*What is needed*.
Reproduce the rows word for word, from the first one through the line that contains "Stav systému (480, 78)", including that line. Leave the pictures out.

*Data supplied*.

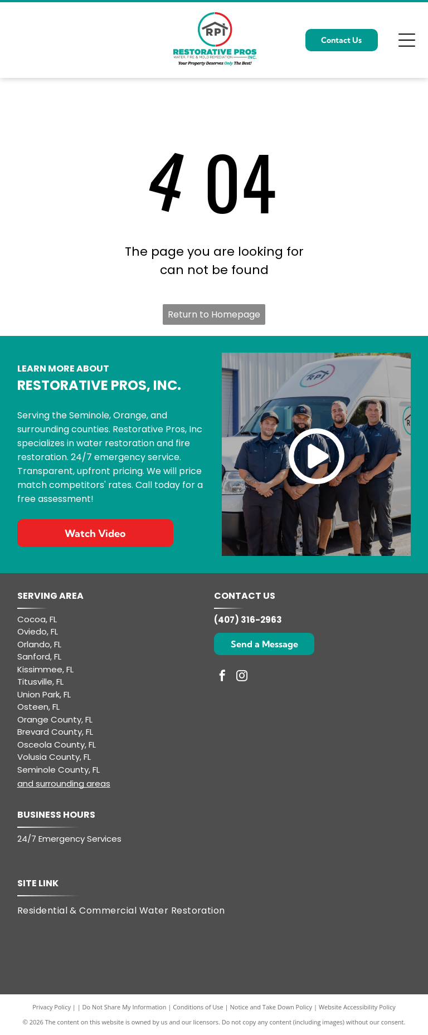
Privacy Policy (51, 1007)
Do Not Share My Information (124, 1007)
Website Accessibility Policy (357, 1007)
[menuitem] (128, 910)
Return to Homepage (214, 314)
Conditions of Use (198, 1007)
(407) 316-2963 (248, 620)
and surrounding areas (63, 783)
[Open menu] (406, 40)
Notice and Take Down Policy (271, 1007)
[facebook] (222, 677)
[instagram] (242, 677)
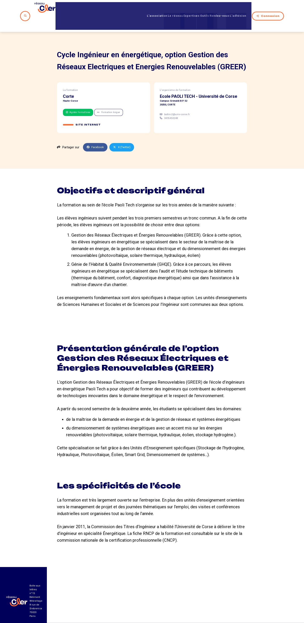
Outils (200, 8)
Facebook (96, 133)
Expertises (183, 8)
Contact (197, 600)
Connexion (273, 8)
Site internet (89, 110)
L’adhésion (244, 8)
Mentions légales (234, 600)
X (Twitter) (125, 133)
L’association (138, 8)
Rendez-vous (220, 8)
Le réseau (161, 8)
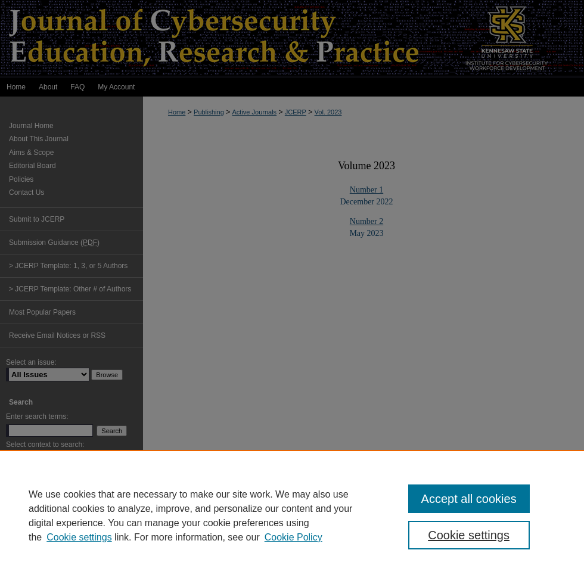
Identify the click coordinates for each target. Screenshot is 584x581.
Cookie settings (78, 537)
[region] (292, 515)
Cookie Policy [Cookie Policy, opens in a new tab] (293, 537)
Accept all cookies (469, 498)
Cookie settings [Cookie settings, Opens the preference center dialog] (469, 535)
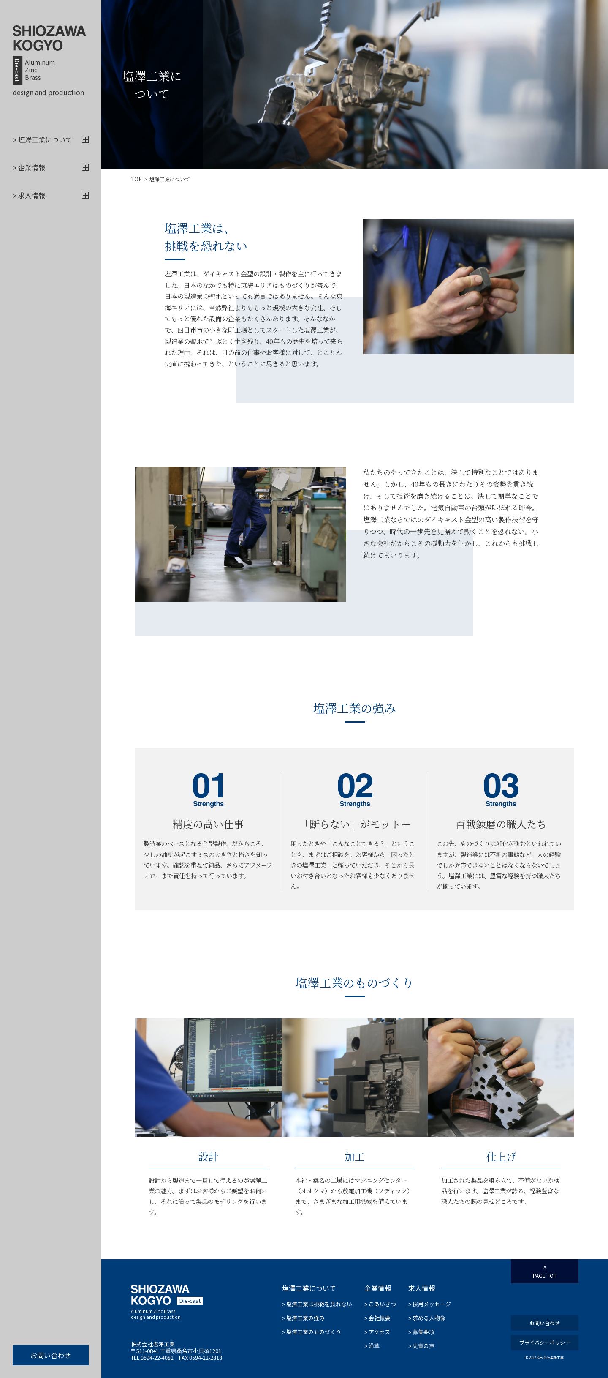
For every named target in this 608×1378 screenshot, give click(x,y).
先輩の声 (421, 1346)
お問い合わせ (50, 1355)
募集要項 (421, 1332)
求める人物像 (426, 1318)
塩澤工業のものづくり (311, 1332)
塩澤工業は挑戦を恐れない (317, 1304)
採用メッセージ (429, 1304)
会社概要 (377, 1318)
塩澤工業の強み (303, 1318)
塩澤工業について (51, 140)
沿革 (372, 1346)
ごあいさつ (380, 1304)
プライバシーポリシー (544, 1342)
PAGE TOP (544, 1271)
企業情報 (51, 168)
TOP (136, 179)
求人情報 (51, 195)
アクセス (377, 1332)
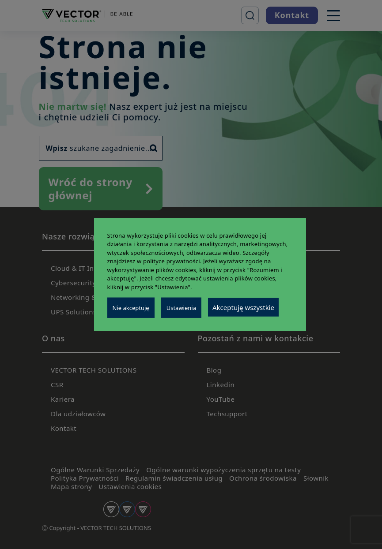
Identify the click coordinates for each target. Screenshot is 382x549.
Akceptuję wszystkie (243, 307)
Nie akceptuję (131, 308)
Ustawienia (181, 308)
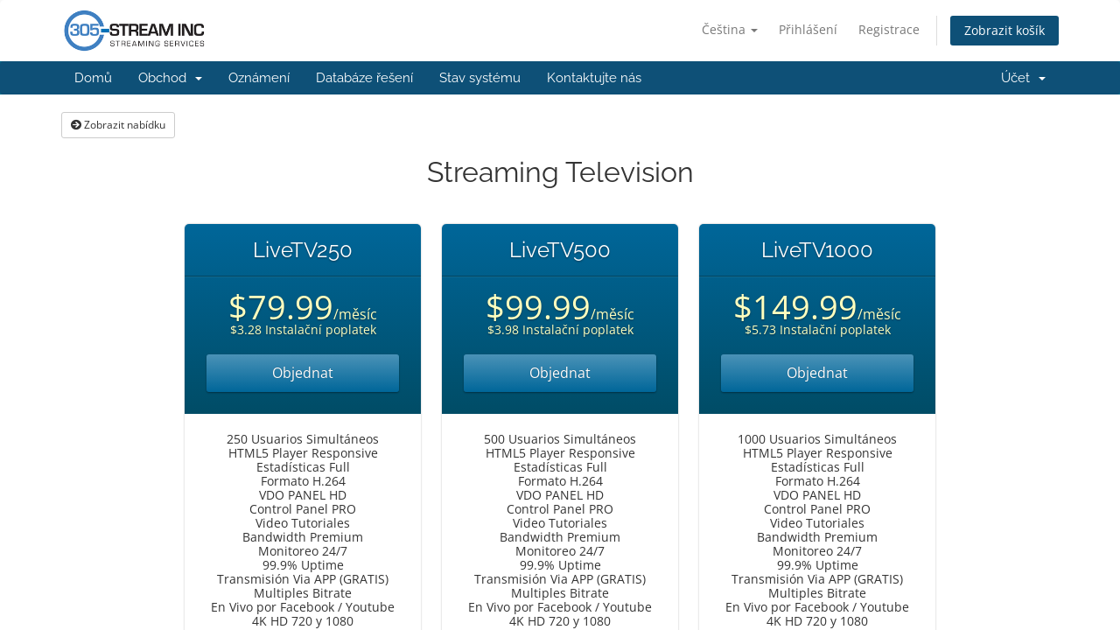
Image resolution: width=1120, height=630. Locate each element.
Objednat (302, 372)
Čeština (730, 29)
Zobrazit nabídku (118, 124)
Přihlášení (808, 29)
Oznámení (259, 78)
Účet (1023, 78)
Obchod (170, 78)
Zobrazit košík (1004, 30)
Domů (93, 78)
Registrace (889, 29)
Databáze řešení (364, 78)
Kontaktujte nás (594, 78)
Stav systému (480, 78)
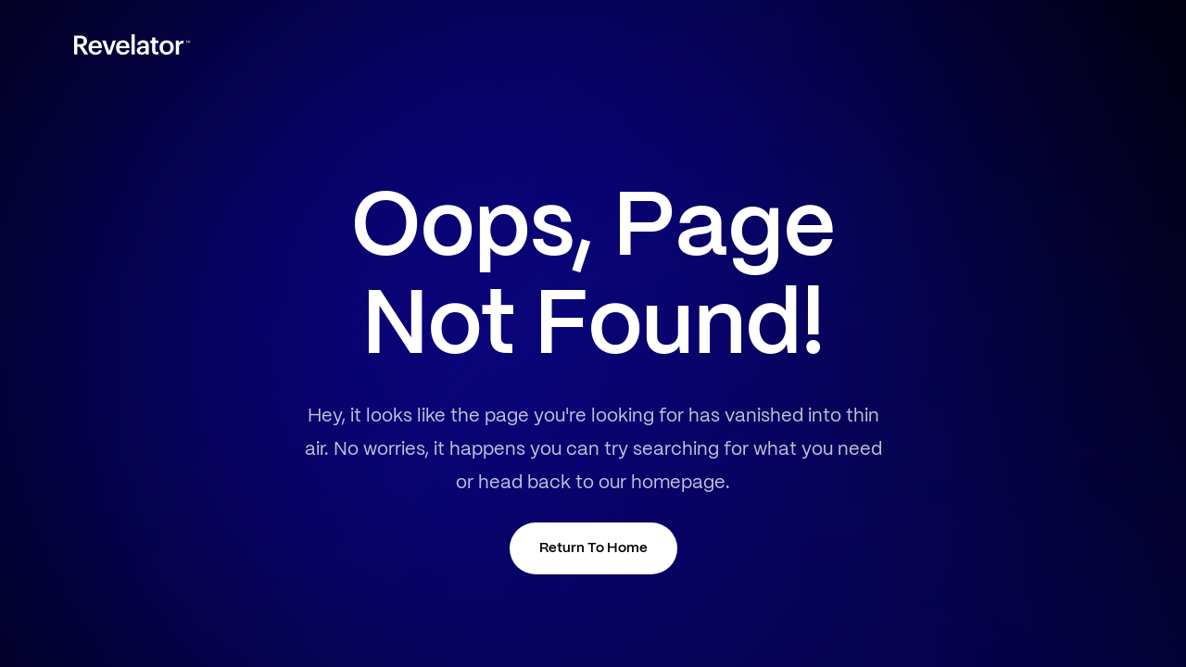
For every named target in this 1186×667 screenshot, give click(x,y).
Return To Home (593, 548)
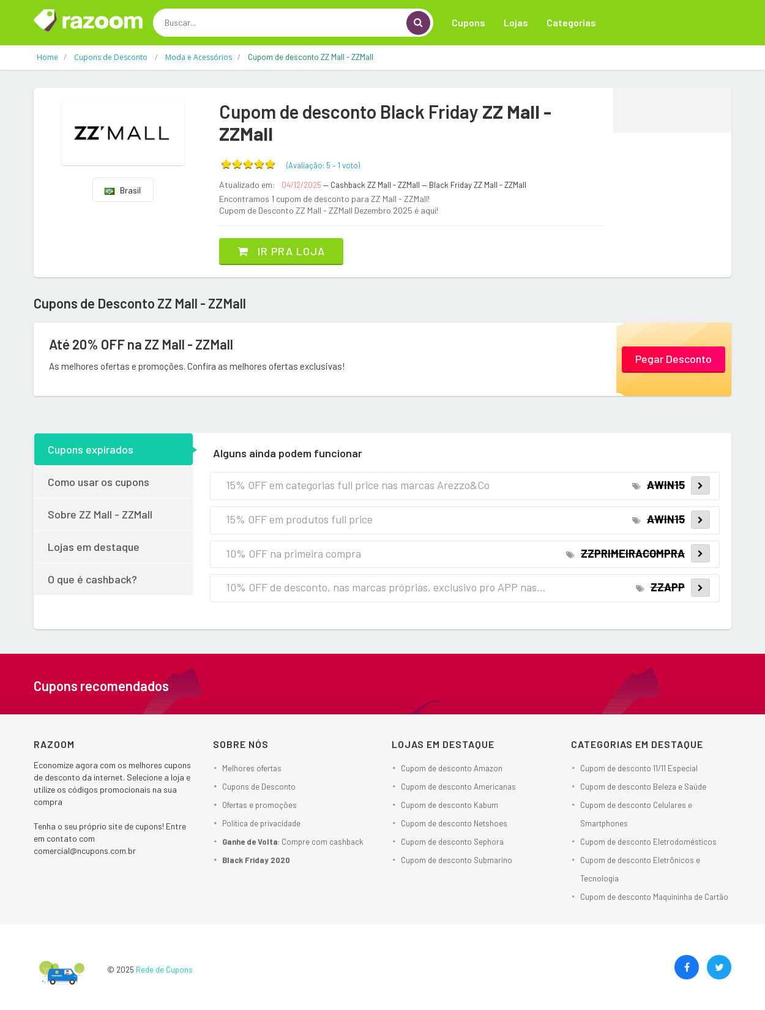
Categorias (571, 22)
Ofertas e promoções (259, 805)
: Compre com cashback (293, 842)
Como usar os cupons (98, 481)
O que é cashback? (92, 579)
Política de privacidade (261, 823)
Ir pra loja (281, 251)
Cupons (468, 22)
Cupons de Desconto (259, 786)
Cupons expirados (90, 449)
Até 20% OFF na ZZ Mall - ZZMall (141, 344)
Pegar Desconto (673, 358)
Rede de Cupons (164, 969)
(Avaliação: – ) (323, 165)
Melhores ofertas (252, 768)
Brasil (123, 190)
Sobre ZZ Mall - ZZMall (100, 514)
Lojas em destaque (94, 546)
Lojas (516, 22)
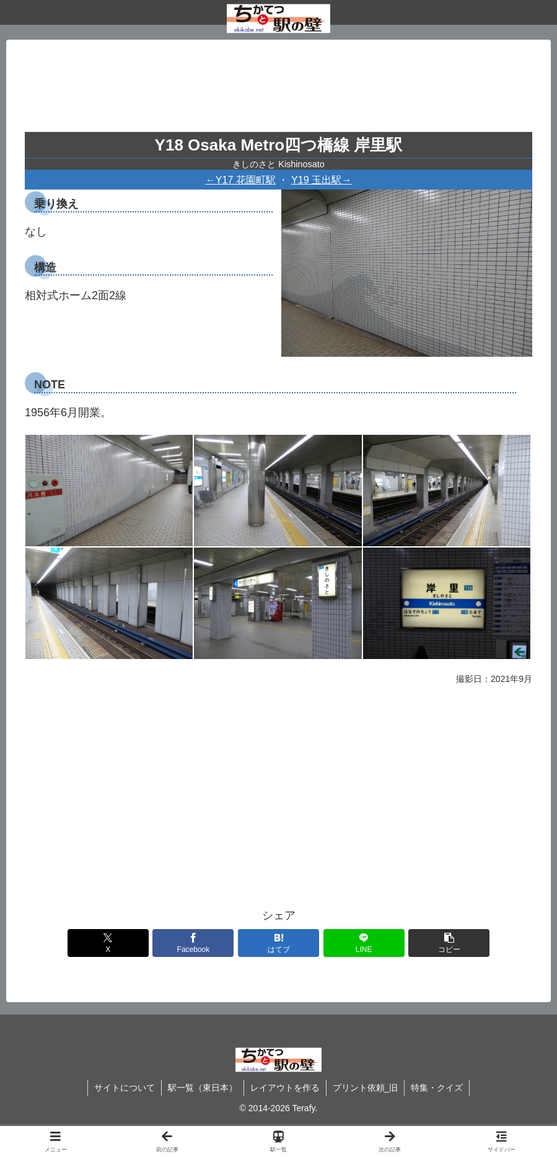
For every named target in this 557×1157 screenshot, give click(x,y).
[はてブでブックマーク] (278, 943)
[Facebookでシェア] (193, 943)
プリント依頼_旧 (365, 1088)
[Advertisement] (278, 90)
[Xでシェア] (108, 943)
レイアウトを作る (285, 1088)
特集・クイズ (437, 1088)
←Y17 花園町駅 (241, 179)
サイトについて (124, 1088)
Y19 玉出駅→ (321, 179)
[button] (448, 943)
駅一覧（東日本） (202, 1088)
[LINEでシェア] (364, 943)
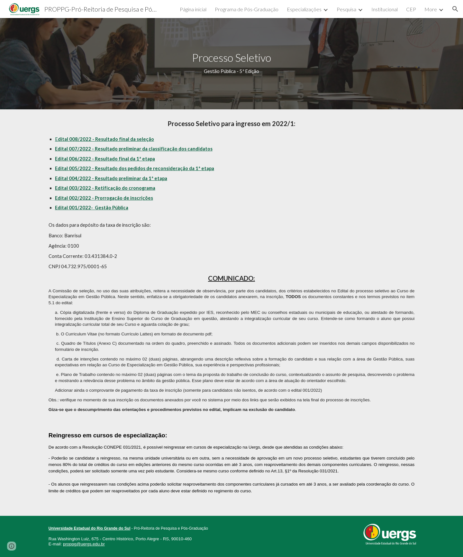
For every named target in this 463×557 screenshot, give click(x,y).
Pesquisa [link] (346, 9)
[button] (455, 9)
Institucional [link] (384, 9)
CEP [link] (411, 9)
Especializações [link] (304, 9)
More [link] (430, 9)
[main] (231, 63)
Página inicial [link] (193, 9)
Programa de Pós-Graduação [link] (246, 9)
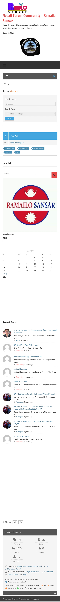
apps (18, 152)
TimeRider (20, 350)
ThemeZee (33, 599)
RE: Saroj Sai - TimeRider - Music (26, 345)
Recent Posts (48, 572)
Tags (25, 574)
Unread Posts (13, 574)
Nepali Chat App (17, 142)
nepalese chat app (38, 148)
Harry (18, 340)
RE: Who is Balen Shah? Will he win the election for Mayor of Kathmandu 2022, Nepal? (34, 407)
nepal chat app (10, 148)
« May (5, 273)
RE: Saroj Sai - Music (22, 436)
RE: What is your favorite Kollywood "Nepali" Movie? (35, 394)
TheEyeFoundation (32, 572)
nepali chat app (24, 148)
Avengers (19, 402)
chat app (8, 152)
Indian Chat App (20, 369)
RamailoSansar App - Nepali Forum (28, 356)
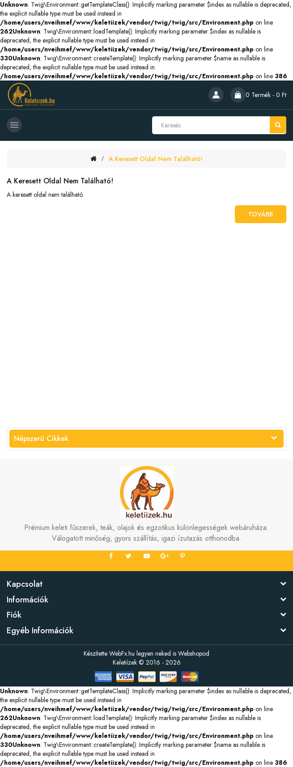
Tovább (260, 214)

*Output for this exercise*.
Privacy Policy (51, 1007)
Do Not Share My Information (124, 1007)
Website Accessibility Policy (357, 1007)
[menuitem] (128, 910)
Return to Homepage (214, 314)
Conditions of Use (198, 1007)
(407) 316-2963 (248, 620)
and surrounding areas (63, 783)
[Open menu] (406, 40)
Notice and Take Down Policy (271, 1007)
[facebook] (222, 677)
[instagram] (242, 677)
Outils (200, 8)
Facebook (96, 133)
Expertises (183, 8)
Contact (197, 600)
Connexion (273, 8)
Site internet (89, 110)
L’adhésion (244, 8)
Mentions légales (234, 600)
X (Twitter) (125, 133)
L’association (138, 8)
Rendez-vous (220, 8)
Le réseau (161, 8)
Identify the click coordinates for each target. Screenshot is 584x581.
Cookie settings (78, 537)
[region] (292, 515)
Cookie Policy [Cookie Policy, opens in a new tab] (293, 537)
Accept all cookies (469, 498)
Cookie settings [Cookie settings, Opens the preference center dialog] (469, 535)
For every named target in this 608×1378 screenshot, give click(x,y).
先輩の声 (421, 1346)
お問い合わせ (50, 1355)
募集要項 (421, 1332)
求める人物像 (426, 1318)
塩澤工業のものづくり (311, 1332)
塩澤工業は挑戦を恐れない (317, 1304)
採用メッセージ (429, 1304)
会社概要 (377, 1318)
塩澤工業の強み (303, 1318)
塩澤工業について (51, 140)
沿革 (372, 1346)
ごあいさつ (380, 1304)
プライバシーポリシー (544, 1342)
PAGE TOP (544, 1271)
企業情報 (51, 168)
TOP (136, 179)
求人情報 (51, 195)
アクセス (377, 1332)
Identify the click coordinates for each target. Screenshot is 382x549.
Akceptuję wszystkie (243, 307)
Nie akceptuję (131, 308)
Ustawienia (181, 308)
Image resolution: width=1120, height=630. Locate each element.
Objednat (302, 372)
Čeština (730, 29)
Zobrazit nabídku (118, 124)
Přihlášení (808, 29)
Oznámení (259, 78)
Účet (1023, 78)
Obchod (170, 78)
Zobrazit košík (1004, 30)
Domů (93, 78)
Registrace (889, 29)
Databáze řešení (364, 78)
Kontaktujte nás (594, 78)
Stav systému (480, 78)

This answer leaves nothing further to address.